Thin Ice: Unlocking the Secrets of Climate in the World's Highest Mountains

  • Mark Bowen
Henry Holt: 2005. 480 pp. $30 0805064435 | ISBN: 0-805-06443-5

“The closest living thing to Indiana Jones, and just in time.” That's how Harvard geochemist Daniel Schrag described Lonnie Thompson, the pioneer of high-altitude ice-core drilling of tropical and subtropical glaciers. Thompson has probably spent more time at altitudes of 6,000 metres and above than anyone else. But when he started his drilling campaigns in the 1970s, in such remote places as the Quelccaya ice sheet in Peru, it was an adventure against long odds. Starting from his laboratory at Ohio State University, Thompson faced technical, practical and scientific problems considered by most of his colleagues to be unsolvable. More than thirty years later, the first summary of this most unusual career has appeared.

In Thin Ice, Mark Bowen, a physicist and passionate mountain-climber, describes the numerous expeditions that Thompson and his colleagues organized — from the Andean Altiplano to Tibetan ice sheets, from the Alaskan Bona-Churchill glacier to Mount Kilimanjaro in Kenya. Of the peaks capped with drillable amounts of ice, only a handful still await exploration by Thompson and his group.

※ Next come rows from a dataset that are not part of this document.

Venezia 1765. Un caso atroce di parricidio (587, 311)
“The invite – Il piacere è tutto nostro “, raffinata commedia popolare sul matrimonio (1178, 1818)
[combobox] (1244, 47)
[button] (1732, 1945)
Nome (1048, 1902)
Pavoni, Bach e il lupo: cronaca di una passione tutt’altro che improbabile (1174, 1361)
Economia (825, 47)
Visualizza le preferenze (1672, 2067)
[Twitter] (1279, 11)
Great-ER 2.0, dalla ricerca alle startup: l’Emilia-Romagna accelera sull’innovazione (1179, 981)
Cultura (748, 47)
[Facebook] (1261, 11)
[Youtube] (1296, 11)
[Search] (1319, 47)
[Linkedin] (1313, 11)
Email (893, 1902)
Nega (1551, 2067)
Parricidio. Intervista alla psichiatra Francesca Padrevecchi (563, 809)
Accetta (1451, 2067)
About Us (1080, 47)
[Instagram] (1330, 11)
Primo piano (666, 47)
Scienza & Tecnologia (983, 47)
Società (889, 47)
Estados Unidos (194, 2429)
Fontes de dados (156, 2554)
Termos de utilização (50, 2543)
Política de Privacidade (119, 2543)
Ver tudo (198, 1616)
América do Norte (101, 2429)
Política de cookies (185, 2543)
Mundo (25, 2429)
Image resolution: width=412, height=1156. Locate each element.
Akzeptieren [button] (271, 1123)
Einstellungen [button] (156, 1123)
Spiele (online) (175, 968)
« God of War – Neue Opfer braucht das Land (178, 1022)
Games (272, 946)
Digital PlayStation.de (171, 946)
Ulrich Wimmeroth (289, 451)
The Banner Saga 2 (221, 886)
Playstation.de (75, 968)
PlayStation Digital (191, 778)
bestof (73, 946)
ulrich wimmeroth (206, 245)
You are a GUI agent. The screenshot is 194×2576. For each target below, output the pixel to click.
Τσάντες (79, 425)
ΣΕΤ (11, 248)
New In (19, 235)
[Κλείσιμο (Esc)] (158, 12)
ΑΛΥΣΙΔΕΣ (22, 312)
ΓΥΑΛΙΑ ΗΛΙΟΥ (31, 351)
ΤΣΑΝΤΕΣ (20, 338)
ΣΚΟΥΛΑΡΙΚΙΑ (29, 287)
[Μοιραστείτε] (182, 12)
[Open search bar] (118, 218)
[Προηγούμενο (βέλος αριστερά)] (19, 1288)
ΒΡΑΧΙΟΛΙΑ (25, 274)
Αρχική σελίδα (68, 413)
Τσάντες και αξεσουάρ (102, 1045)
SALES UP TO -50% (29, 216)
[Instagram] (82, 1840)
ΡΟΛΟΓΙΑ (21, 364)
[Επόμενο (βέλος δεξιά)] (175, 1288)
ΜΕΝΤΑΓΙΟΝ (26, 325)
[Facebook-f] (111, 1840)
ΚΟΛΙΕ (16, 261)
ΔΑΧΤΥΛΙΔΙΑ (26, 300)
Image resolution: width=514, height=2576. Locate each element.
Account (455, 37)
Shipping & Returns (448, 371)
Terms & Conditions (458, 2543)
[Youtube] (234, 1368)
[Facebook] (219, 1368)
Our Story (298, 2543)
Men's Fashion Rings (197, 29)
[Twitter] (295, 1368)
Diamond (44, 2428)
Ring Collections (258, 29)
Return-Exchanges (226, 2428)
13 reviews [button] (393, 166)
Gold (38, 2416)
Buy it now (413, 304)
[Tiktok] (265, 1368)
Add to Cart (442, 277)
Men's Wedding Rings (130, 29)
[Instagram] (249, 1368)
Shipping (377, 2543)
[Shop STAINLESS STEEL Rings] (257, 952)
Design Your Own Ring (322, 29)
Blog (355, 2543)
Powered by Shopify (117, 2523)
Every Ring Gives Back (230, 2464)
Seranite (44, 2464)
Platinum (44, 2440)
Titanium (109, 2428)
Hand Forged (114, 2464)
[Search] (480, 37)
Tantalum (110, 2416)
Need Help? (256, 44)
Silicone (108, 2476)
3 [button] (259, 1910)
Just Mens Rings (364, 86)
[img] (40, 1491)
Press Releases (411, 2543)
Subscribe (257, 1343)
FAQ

It was widely believed that even if the researchers overcame the impossibility of retrieving an ice core from high altitudes, they would never be able to date, analyse and interpret the ice appropriately. In fact, they demonstrated that the entire concept was entirely feasible. When attempts to airlift heavy polar drills to high-altitude glaciers failed, they designed and constructed special lightweight drilling equipment that could be carried on foot. But these technical advances did not spare Thompson's team the discomforts of draughty, cold, low-oxygen conditions atop the glaciers, on which they spent months locating high-quality ice samples and battling with a range of technical problems.

Chemical and isotopic analyses of tropical ice cores showed convincingly that the tropics, far from being an immutable part of the global climate system, were participating in the rapid cold and warm swings documented at higher latitudes. The publication of the results from Huascarán and Sajama, two Andean mountain giants that Thompson successfully drilled, changed many climatologists' way of thinking. Bowen has adopted the still controversial idea that the tropics are a significant driver of rapid climate variability, arguing against what he calls the North Atlantic school. But most palaeoclimatologists still belong to the latter camp, remaining convinced that the most potent regulator of the global climate system is hidden somewhere near Greenland at the turnover point of the ocean's thermohaline circulation. Even though I am personally not yet convinced by the arguments of the ‘tropical school’, I found this vivid description of an ongoing scientific discussion to be one of the most compelling stories that Thin Ice has to tell.

Credit: ILLUSTRATION BY CHRISTIAN DARKIN

Bowen adds a political dimension to the scientific narrative, arguing strongly for the promotion of climate change to the ranks of the world's most pressing problems. The assertion is justified by the race against time for researchers such as Thompson who are trying to extract information about past and present climate shifts from the world's disappearing glaciers. Had Thompson started his work today, many of the frozen archives he used would not have been considered as potentially rewarding drilling sites — the quality of many signals in the ice has already been degraded by recent warming. The Quelccaya ice sheet, for example, no longer experiences surface temperatures low enough to allow the preservation of a seasonal water isotope signal. Meltwater is now percolating down through the upper metres of compacted snow, affecting all proxy information buried in the ice. Quelccaya's glaciers have become hundreds of metres shorter since Thompson started his work thirty years ago.

We can only speculate on how the disappearing tropical glaciers and their water resources will affect those living in Peru and Bolivia in the near future, but we have some good guesses about what regional climate swings meant to the people living on the Altiplano in the past. Thompson's work has been enthusiastically embraced by archaeologists, particularly those interested in the rise and fall of various pre-Incan societies. Sequences of favourable wet periods and adverse dry periods were accurately archived in Quelccaya's ice, and provide a convincing explanation for the evolution of ancient civilizations of the New World.

Bowen, who accompanied Thompson on two of his expeditions, tells this story in an amusing and entertaining style. The book often changes its focus, switching from thrilling mountaineering anecdotes to interviews with different scientists and historical retrospectives of Earth science. Often Bowen delivers fine pieces of science journalism, describing for example Charles Keeling's first measurements of carbon dioxide in the 1950s on Mauna Loa, Hawaii. Thin Ice is at the same time a scientific biography, a fine introduction to the sciences of climate change, and a vivid description of a geophysicist's work under most extreme conditions.